Entries on where items show up
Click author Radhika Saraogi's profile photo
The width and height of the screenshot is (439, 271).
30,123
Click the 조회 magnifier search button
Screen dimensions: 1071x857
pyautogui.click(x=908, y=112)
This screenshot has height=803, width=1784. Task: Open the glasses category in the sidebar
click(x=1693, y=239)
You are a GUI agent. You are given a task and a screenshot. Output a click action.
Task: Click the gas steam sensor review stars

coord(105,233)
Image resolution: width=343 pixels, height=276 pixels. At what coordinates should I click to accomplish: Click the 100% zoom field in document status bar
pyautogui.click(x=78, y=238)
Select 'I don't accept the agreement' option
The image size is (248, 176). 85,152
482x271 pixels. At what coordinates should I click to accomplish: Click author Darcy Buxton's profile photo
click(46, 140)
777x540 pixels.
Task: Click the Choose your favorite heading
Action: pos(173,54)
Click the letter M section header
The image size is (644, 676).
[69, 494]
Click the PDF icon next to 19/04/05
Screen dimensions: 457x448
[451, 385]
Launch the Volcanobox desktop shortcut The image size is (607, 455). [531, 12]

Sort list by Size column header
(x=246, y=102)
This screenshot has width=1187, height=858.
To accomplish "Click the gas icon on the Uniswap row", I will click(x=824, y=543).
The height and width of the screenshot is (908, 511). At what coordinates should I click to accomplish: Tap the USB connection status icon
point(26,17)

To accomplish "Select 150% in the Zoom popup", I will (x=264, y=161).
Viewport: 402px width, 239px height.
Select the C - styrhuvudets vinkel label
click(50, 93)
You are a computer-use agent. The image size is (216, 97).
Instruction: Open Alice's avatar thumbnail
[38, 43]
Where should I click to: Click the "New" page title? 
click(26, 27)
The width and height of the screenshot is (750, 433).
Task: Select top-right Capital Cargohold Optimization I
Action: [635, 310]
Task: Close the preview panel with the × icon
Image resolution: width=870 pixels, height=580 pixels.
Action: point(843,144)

#### SET PROBLEM:
Repeat word for word the part of the data that opens with the line containing "Click the PDF icon next to 19/04/05" and closes with the line containing "will (x=264, y=161).", keeping both of those lines.

#### SOLUTION FOR THIS PROBLEM:
Click the PDF icon next to 19/04/05
Screen dimensions: 457x448
[451, 385]
Launch the Volcanobox desktop shortcut The image size is (607, 455). [531, 12]

Sort list by Size column header
(x=246, y=102)
This screenshot has width=1187, height=858.
To accomplish "Click the gas icon on the Uniswap row", I will click(x=824, y=543).
The height and width of the screenshot is (908, 511). At what coordinates should I click to accomplish: Tap the USB connection status icon
point(26,17)

To accomplish "Select 150% in the Zoom popup", I will (x=264, y=161).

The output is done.